▼
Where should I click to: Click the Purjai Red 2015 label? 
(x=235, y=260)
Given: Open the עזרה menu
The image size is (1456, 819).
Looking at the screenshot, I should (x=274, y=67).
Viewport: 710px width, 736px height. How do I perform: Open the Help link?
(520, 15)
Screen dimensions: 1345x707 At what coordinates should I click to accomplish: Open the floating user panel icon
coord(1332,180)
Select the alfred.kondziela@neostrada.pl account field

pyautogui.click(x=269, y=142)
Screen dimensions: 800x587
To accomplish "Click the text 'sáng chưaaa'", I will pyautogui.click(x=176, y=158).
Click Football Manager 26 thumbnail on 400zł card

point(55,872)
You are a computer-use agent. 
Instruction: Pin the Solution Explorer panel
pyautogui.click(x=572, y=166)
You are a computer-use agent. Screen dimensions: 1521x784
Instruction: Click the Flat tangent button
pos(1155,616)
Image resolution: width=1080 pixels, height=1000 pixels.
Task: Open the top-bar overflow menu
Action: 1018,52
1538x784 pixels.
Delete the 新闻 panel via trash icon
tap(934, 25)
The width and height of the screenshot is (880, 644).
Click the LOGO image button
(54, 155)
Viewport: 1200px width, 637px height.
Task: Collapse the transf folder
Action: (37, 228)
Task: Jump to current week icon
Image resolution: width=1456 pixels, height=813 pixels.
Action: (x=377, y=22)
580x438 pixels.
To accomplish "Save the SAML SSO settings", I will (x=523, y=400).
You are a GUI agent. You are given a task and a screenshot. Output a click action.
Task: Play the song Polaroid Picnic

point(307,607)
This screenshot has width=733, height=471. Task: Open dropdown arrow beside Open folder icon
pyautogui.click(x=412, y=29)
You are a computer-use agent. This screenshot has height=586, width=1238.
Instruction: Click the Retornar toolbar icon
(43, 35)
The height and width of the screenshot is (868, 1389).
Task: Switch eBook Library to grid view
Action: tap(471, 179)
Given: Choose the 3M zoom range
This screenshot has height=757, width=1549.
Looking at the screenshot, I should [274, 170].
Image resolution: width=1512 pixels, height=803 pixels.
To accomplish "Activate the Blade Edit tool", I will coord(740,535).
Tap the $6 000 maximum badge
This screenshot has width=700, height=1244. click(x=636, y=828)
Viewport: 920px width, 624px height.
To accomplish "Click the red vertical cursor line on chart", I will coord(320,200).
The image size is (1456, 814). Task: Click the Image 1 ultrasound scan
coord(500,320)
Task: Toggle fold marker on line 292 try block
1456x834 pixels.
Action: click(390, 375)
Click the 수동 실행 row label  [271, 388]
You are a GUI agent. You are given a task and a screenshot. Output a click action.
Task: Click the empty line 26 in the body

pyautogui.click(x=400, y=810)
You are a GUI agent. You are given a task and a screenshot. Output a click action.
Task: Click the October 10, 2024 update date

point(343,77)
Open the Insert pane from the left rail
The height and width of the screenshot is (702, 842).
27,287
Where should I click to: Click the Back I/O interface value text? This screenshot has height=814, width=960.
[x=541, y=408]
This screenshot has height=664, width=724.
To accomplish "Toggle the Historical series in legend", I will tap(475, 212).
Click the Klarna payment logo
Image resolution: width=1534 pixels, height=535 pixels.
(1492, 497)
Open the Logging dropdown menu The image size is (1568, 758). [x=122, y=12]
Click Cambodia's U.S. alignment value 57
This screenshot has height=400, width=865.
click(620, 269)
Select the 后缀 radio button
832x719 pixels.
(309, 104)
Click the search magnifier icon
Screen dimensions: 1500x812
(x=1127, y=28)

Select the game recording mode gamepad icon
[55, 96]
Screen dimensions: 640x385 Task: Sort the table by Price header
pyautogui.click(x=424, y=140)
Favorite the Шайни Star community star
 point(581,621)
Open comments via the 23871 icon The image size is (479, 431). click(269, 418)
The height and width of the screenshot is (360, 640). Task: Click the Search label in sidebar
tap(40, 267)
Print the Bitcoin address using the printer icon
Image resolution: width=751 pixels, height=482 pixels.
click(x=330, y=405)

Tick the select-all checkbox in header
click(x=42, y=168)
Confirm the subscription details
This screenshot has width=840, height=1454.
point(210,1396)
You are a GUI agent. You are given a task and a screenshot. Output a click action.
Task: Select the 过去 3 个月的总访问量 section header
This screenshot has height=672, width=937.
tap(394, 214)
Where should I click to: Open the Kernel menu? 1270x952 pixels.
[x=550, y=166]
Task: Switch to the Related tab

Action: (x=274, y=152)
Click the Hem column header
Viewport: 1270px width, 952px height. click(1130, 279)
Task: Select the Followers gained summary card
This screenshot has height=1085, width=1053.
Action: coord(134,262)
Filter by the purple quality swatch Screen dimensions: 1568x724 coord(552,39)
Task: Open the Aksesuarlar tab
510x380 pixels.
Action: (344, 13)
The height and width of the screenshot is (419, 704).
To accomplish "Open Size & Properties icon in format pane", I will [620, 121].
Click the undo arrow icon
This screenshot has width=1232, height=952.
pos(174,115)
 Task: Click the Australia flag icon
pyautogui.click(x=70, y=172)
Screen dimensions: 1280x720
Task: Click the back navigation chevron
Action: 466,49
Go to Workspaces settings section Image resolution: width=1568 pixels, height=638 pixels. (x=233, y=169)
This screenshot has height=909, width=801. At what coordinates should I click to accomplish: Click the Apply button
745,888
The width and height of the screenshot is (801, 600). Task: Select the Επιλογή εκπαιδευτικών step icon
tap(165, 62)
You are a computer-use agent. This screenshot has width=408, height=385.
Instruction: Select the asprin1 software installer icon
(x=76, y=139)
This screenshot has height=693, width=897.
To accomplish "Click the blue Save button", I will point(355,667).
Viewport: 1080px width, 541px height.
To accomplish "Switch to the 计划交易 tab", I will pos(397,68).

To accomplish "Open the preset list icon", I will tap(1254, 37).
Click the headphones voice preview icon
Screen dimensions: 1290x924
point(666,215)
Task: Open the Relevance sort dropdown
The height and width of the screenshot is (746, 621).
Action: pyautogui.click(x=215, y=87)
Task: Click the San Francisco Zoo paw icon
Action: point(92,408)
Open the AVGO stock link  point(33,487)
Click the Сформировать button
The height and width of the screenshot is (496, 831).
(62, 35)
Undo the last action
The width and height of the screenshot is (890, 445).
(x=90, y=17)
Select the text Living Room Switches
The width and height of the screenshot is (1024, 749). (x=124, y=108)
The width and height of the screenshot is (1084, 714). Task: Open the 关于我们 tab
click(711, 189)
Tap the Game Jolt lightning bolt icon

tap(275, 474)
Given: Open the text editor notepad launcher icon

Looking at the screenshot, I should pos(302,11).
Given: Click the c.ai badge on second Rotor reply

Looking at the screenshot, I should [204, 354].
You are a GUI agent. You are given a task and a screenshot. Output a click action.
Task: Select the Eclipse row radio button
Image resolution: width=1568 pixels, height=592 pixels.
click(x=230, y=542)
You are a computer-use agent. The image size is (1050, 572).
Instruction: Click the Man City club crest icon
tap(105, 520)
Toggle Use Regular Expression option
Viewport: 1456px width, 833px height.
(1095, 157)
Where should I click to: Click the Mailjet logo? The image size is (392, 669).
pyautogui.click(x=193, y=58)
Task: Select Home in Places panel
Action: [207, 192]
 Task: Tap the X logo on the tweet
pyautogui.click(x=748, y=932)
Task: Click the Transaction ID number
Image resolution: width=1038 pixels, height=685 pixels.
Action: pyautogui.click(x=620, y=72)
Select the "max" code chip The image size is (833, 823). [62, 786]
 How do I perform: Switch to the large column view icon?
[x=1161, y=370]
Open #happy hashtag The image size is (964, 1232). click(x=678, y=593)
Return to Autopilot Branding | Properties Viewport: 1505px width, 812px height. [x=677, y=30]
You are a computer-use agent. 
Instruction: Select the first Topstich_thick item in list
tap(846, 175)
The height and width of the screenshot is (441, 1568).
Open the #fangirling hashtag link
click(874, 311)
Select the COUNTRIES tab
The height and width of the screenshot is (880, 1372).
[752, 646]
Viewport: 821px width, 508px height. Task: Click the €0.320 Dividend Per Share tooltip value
▲
_Problem requirements_
If a line in the listing holds the word "settings", copy it out.

_Solution for this problem_
To accomplish "Save the SAML SSO settings", I will (x=523, y=400).
Go to Workspaces settings section Image resolution: width=1568 pixels, height=638 pixels. (x=233, y=169)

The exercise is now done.